Gli sforzi, tra cui quelli da attività sportiva, possono scatenare le aritmie
«Dell’ARVC sappiamo finora che spesso è ereditaria e che gli sforzi da attività sportiva possono scatenare le aritmie. Sappiamo anche che gli uomini sono colpiti più delle donne da arresto cardiaco improvviso dovuto all’ARVC», così Firat Duru sintetizza lo stato attuale delle conoscenze. Il Prof. Dr. med. Firat Duru, cardiologo presso l’USZ, da anni effettua ricerche sull’ARVC ed è uno dei direttori di un programma di ricerca internazionale con sede all’USZ. «La diagnosi è complicata e complessa. Richiede ECG, test da sforzo, ECG di lunga durata, ecografia cardiaca, risonanza magnetica ed esami elettrofisiologici invasivi.

Sulla base di questi esami e di altri criteri si può formulare la diagnosi. Per una diagnosi definitiva e sicura occorre tuttavia praticare una biopsia, prelevando del tessuto cardiaco e analizzando le minuscole modifiche strutturali», spiega Firat Duru. «Un tale intervento avviene solo in casi eccezionali.» Siccome la malattia si eredita con una probabilità del 50% circa, anche i parenti del paziente devono essere sottoposti a screening al fine di individuare e trattare preventivamente le persone a rischio.

Un esame del sangue può rivelare chi è portatore di ARVC
L’equipe che lavora con Firat Duru studia la possibilità di identificare la malattia in un altro modo. «L’ideale sarebbe trovare un biomarcatore univoco della malattia. Sarebbe possibile, allora, diagnosticare o escludere la malattia con un semplice esame del sangue». Per i pazienti colpiti e per i loro parenti ciò significherebbe in molti casi una conquista salva-vita.

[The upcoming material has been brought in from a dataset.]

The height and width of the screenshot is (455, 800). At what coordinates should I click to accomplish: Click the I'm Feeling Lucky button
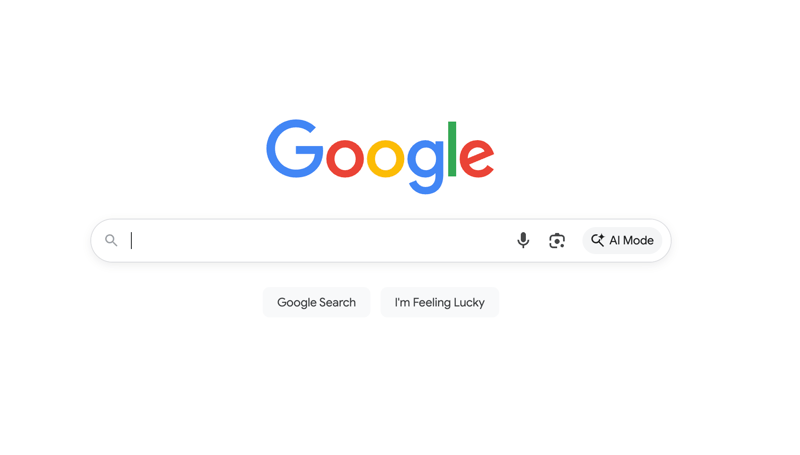click(x=439, y=302)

Per raccogliere i dati di più pazienti possibili ai fini della ricerca dei biomarcatori, il Prof. Firat Duru e la sua collega Prof.ssa Corinna Brunckhorst hanno definito nel 2011 un programma clinico di ricerca al quale aderiscono, tra gli altri, i ricercatori e le ricercatrici del Johns Hopkins Hospital di Baltimore/USA e altri gruppi di ricerca sull’ARVC in Canada, nei Paesi Bassi e in Cina. «La collaborazione internazionale è il nostro punto forte», dichiara Firat Duru. «Grazie ad essa raggiungiamo un numero così elevato di dati da consentirci scoperte significative».

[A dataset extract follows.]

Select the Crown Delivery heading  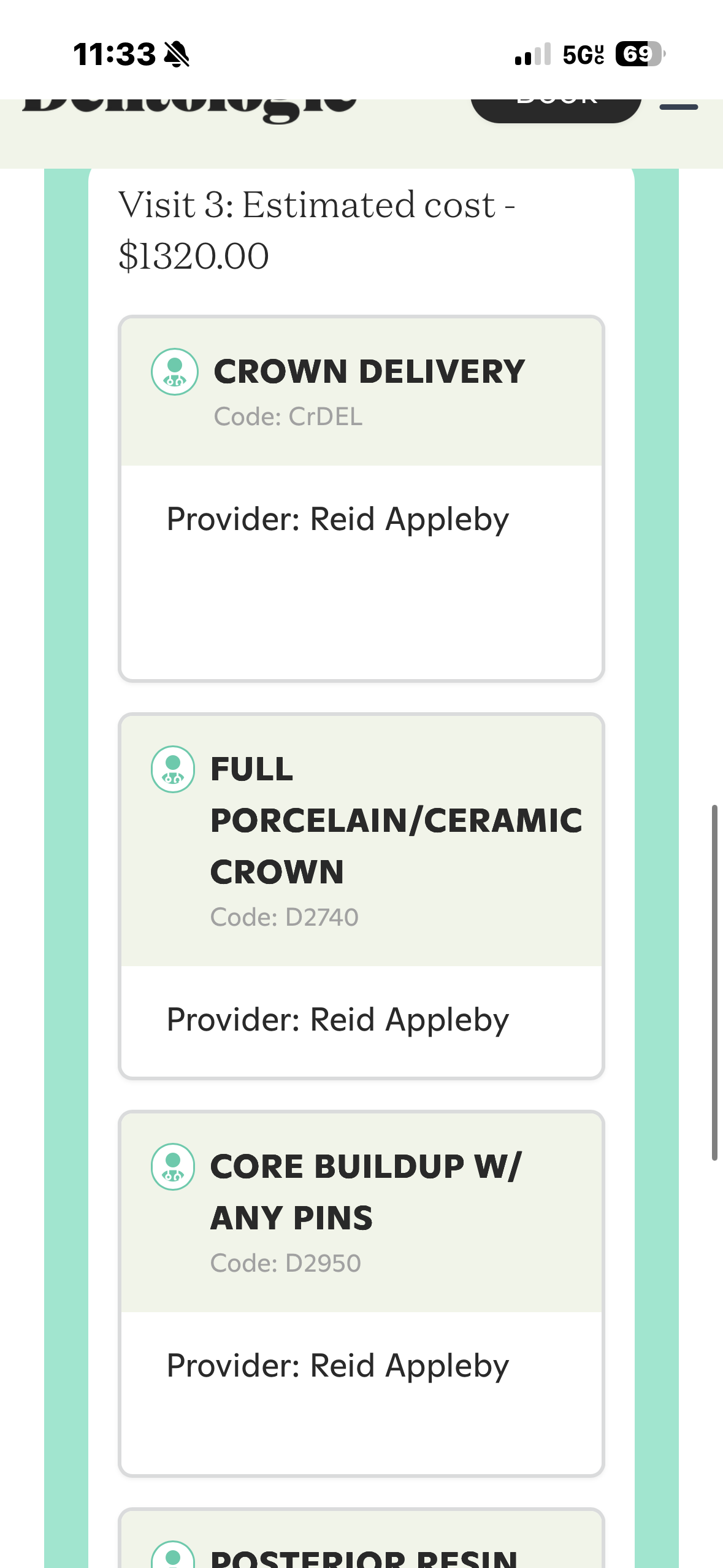click(x=369, y=372)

Modellazione cardiaca 3D unica al mondo
C'è un'intensa collaborazione anche con gli ingegneri di diverse discipline attivi presso l’ETH di Zurigo. Così, sulla base dei dati raccolti, Firat Duru crea insieme agli ingegneri idrodinamici dell’ETH dei modelli cardiaci funzionali tridimensionali in silicone con cui si può, ad esempio, studiare la pressione sanguigna nel cuore. «Grazie a questa tecnica di modellazione 3D unica al mondo studiamo la dinamica dei flussi cardiaci, soprattutto nel ventricolo destro. La pressione più elevata al momento di uno sforzo fisico e la modifica dei rapporti tra i flussi sanguigni che essa comporta nel cuore possono, a lungo andare, danneggiare il miocardio oppure aggravare una patologia pregressa del muscolo cardiaco».

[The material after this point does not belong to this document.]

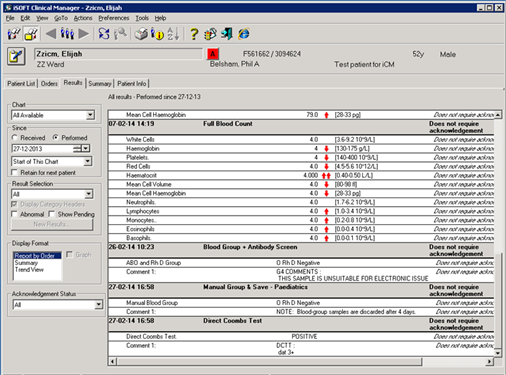Image resolution: width=506 pixels, height=375 pixels.
Task: Select the Received radio button
Action: (x=14, y=137)
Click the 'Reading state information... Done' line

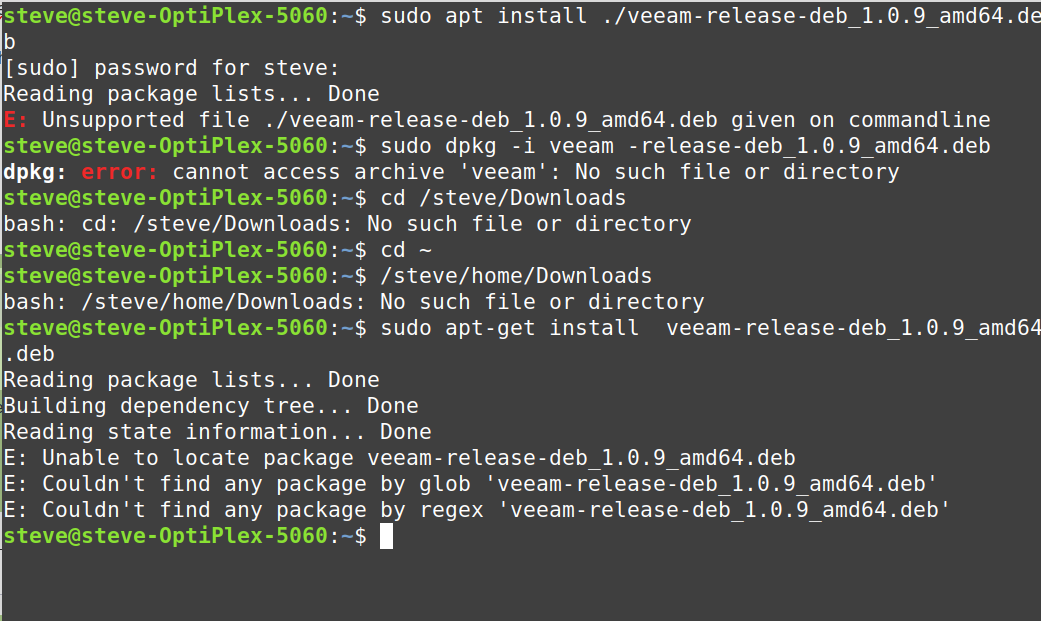[217, 432]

Per i ricercatori resta ancora un mistero la distribuzione della malattia tra i due sessi. Gli uomini sono molto più colpiti delle donne dall'arresto cardiaco improvviso. Inoltre, gli uomini che hanno superato un arresto cardiaco causato da ARVC hanno una prognosi peggiore delle donne. È noto che esiste un nesso tra il testosterone, ovvero l’ormone maschile, e l’arresto cardiaco improvviso e che l’estrogeno, ovvero l’ormone femminile, ha una funzione protettiva, ma quale sia di preciso il ruolo svolto da questi ormoni è oggetto di ricerca nella collaborazione tuttora in corso tra l’ETH e i suoi partner internazionali.